CTI Centre for Modern Languages and Aston University

February 5-6 1997

Claire Warwick, OUCS


Introduction

The aim of this conference was to introduce the use of Corpora in language teaching, whether as a resource to teach linguistics to native speakers or to teach second languages to non-native speakers. The conference was intended to be a small forum for an invited audience of about 25 people. Those who attended were mixture of language teachers, humanities computing professionals and programmers with an interest in CALL and its use and development.


Papers Presented

Tony McEnerey (Lancaster) gave an overview of the use of Corpora and Language Teaching-from Creation to Exploitation, much of which was based on what he had learned from papers given at the two TALC conferences. He noted that teachers of language were increasingly realising that corpora can be used directly by learners, and that they enable the student to learn without the intervention of a teacher. This allows them to make their own discoveries about the nature of language in the ways which most interest them.

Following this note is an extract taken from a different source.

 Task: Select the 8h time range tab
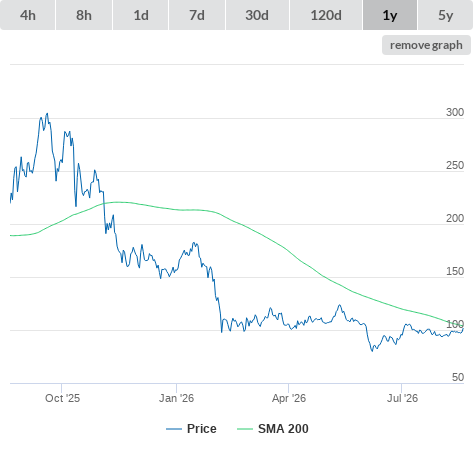pos(84,15)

This experience, he suggested, must lead to a reassessment of the design of corpora, so that their function as learning resource can be recognised. As a result teachers will need to consider how they would like corpora to develop, which may lead to a redefinition of the relationship between teacher, learner, and corpus. For example the POS tag set which is produced by automatic taggers such as CLAWS is biased towards the need of NLP researchers and not to those of language teachers. It cannot, for instance, distinguish an imperative form of a verb. It is important, however that that learners should realise that the corpus should not the the sole explicandum of language use, and teachers will need to explore the way in which intuition can interact with corpus data.

Peter Roe (Aston) gave a paper titled Hunt the Fossilduring which he demonstrated the use of ATA, a corpus analysis tool which he had developed for use by students at Aston. These students are usually non-native speakers of English whose field is science or engineering. They are encouraged to build a corpus of their own, and then ATA is used to analyse it. The methods and assumptions employed in doing this are rather different from those used by the BNC. Firstly the text is not tagged in any way, and is simply inputted as a long ASCII file. This means that the functionality of the search software is somewhat limited as compared to SARA. However, it was stressed that this was only meant to do simple analyses such as producing concordances and word frequency lists.

The other major assumption concerns the type of data used in the analysis. The students only collect examples of language with which they are familiarand are interested in interrogating, for example, if the student is a civil engineer, the articles will only represent his/her branch of civil engineering. The assumption being made is that students can only learn by using a discourse that is meaningful to them in L1 to learn about L2. They are not exposed to a general corpus even as a comparison or control corpus against which to test the insights they have made.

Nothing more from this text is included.